Tra inquina meno e inquinamento vi sono solo due differenze: uno spazio e una t. Trasportando queste differenze nella realtà potremmo dire che lo spazio corrisponde all’ambiente e la t alla testa. Più semplicemente possiamo tradurre il tutto come ‘tra inquinamento e inquina meno c’è una questione di testa nell’ambiente’. Argomenti delicati quanto complicati questi. Partecipando al workshop comprenderemo definizione e effetti principali dell’inquinamento; valuteremo la possibilità di proporre alternative evitando le rinunce; studieremo il concetto di economia circolare; penseremo globalmente per agire localmente.

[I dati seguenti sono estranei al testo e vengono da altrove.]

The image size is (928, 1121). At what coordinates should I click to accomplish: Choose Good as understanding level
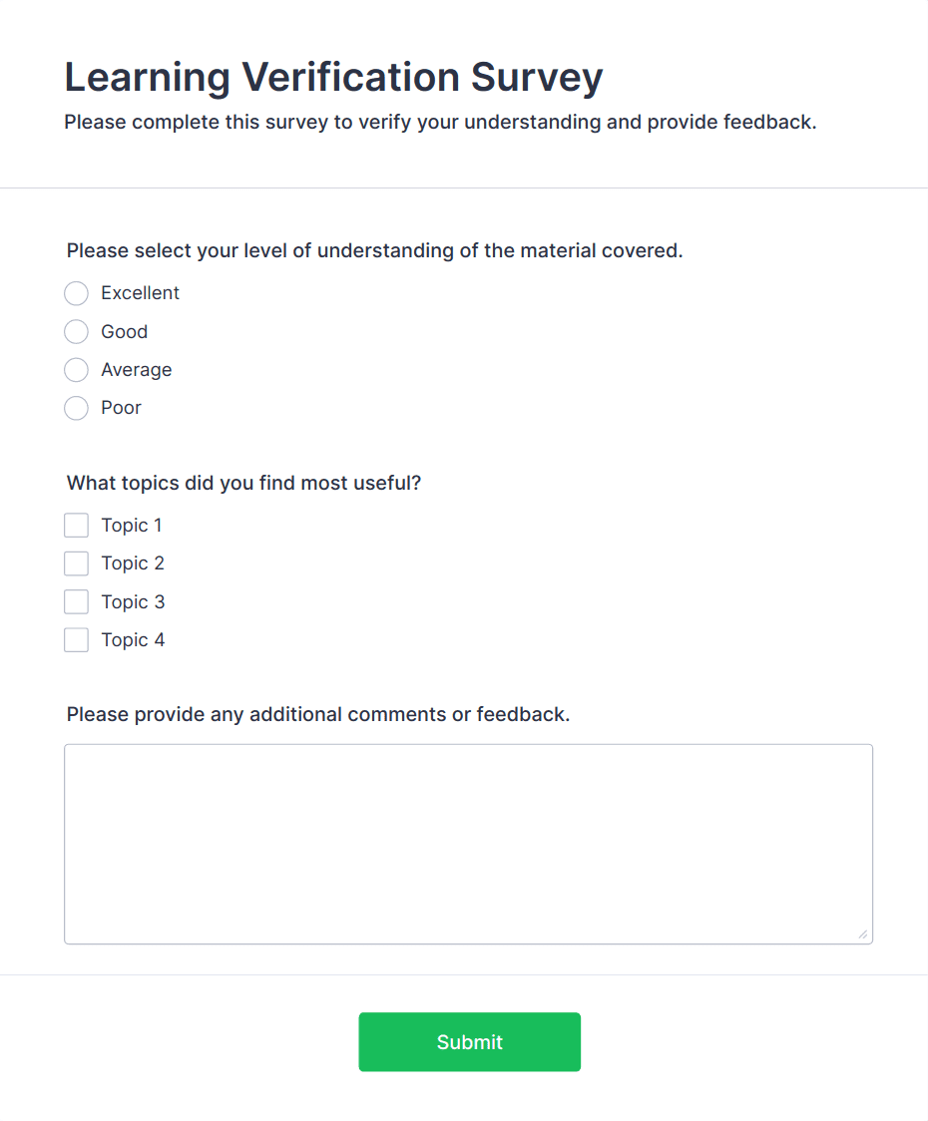76,332

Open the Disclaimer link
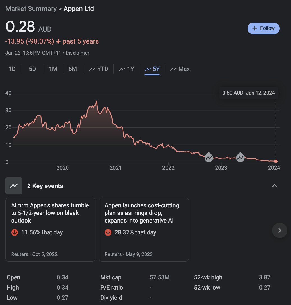pos(77,53)
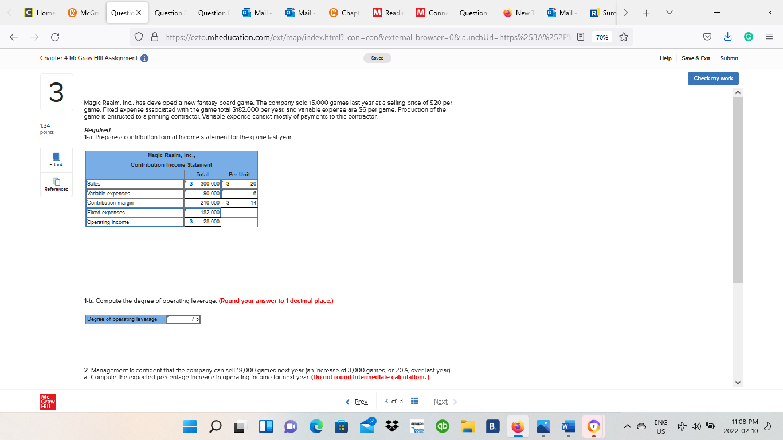Open the Amazon shortcut on the taskbar
Image resolution: width=783 pixels, height=440 pixels.
(417, 426)
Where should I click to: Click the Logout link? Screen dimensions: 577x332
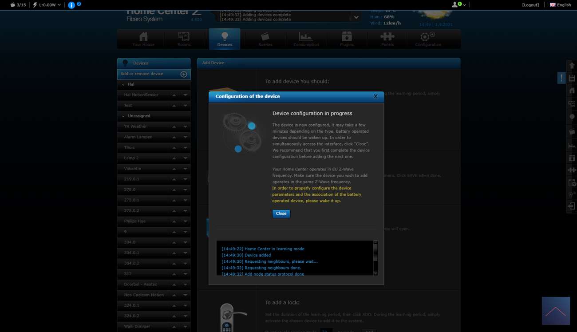coord(530,5)
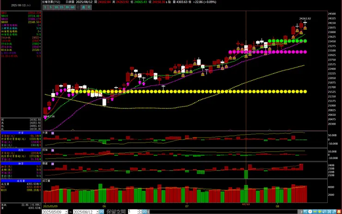Open the 保留空間 value dropdown arrow

(x=140, y=212)
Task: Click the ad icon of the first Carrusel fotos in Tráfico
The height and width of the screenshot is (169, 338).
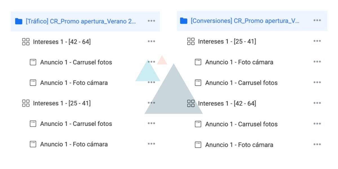Action: 33,62
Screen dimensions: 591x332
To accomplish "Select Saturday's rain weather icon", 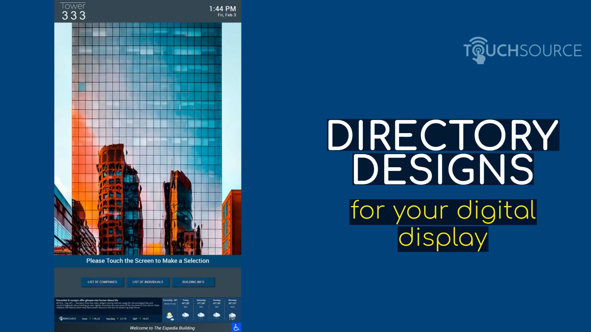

I reati ambientali sembrano qualcosa di lontano, sul quale non possiamo agire in prima persona. Questa è la percezione diffusa tra noi studenti e tutto il mondo adulto. Purtroppo non ci rendiamo conto che i reati ambientali sono sotto i nostri piedi, sulla nostra testa e accanto alla nostra salute. Partecipando a questo workshop scopriremo cosa sono e dove si nascondono i reati ambientali che caratterizzano la nostra quotidianità; romperemo i luoghi comuni che li riguardano; comprenderemo perché la collettività agisce prediligendo l’economia che i reati ambientali portano con sé alla salute dell’uomo.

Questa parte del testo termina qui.